The film’s first big dream sequence starts to reveal what makes Freddy tick, in his psychology and our relation to his person. Certainly the plethora of effects on display help as Tina flees through her nightmare, from Freddy distorting the walls as he leans through their fleshy membrane to watch her friends sleep, to his alleyway-blocking rubbery arms, to his self-mutilation by slicing off his own fingers with a glove that is God and letting his entire face slough off in Tina’s scrambling hands to reveal the cackling skull beneath. An impressive showcase of practical effects talent coupled with simple editing tricks and body doubles to allow Freddy multiple leaps from nowhere in a single shot, all towards a goal of establishing this killer can be anywhere and do anything. On a sneakier level than the gore and the sequence-capping real life kill of Tina crawling up the walls ’n’ spinning in midair as invisible claws gash blood every which way, though, is the impression we form as to why Freddy’s doing this. His motive’s a little whiles coming in dialogue, but for this kill he’s laughing it up and leering at his victim-to-be from afar, giving her plenty chances to get away and taking actions to no viable end other than freaking her right the fuck out. Freddy takes raw, outright perverse pleasure from watching his victims run and run long as they can, a failed strike merely an excuse to prolong the inevitable and terrify them with some other horrible sight until he finally rends their flesh. He can express as much, too, so manic he is in bursts of cruel joy at the teen slipping his grasp in a blind panic; where you might assume such about any butcher of horny teenagers in the dead of night, Freddy’s so into his personal orgy of violence you can hardly escape the conclusion in his case.
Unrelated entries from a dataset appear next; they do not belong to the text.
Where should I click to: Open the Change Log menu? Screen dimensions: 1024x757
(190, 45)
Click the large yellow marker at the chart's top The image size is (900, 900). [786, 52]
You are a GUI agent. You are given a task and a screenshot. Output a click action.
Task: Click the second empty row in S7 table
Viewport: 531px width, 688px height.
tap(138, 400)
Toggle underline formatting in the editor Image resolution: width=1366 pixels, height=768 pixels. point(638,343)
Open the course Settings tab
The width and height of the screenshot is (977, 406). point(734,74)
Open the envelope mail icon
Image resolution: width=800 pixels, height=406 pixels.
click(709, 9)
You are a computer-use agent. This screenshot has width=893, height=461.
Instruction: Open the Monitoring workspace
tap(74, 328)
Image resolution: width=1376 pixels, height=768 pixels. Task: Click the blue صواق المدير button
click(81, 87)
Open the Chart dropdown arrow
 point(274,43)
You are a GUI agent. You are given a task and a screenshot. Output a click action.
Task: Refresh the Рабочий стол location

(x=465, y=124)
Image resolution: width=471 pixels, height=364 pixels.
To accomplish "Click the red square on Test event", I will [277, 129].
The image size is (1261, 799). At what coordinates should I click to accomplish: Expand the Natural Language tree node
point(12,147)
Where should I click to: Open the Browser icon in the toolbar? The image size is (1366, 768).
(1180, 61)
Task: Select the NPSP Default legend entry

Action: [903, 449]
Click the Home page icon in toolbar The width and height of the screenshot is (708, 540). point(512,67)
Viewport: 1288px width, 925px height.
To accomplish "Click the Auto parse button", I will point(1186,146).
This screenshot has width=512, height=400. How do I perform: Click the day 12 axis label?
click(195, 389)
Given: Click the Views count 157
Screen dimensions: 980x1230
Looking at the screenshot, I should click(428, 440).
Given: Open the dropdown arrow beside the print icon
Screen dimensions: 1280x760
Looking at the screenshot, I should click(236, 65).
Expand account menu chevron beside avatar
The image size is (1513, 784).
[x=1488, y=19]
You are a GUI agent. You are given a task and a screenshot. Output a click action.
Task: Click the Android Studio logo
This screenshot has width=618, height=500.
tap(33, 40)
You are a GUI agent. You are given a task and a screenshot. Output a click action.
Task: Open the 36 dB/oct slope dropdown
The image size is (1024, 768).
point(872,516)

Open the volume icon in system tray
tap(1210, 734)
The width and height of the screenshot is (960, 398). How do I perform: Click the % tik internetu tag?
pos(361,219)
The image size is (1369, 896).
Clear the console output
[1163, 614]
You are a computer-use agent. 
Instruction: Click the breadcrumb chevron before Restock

Such an impression deepens across the second act as active focus shifts to Heather Langenkamp as Nancy Thompson, a surviving friend of Tina’s and Freddy’s new primary target. Her own disturbed dreams after such a gruesome death follow a similar pattern to what we established with Tina, hallucinatory visions of a familiar place tainted by eerie figures reminiscent of Freddy’s guise, a draw down into sublevels twisted into his cramped home of hot metal and staem, a preliminary stalking geared to making her bolt awake in terror. Complications, however, come twofold: first, Nancy’s escape from Freddy involves burning her arm in a manner that manifests on her flesh in waking life, and second, such a bizarre series of events after noting she dreamt the same dreams as many friends has peaked her ears to potential connections between further strange happenings. Some of the film’s big memorable shots come about during this stretch and reinforce our impression of Freddy as a perverse figure, like the knife-gloved hand reaching up between Nancy’s legs in a bubble bath or the overhead shot of him walking through prison bars like they aren’t there, but Freddy’s tendency to play with his food also opens the possibility of understanding the killer, taking him beyond the raw stuff of night terrors and into something a sufficiently clever teenager might outwit. While Freddy CAN cause Nancy enormous grief through such taunting, catching her as she falls asleep to seed her dreams with his intention to murder Jsu Garcia’s falsely-imprisoned Rod and then doing so with an animate bedsheet noose right before her waking eyes, the distress and probing questions such acts invite also leaves him open to exposure, gives her further opportunities to stress test his rules of operation and question assumptions about just what’s out for her blood. It’s a tug o’ war game between Freddy as incomprehensible monster and Freddy as a definite presence guided by reason and thus weak to counter-rationality.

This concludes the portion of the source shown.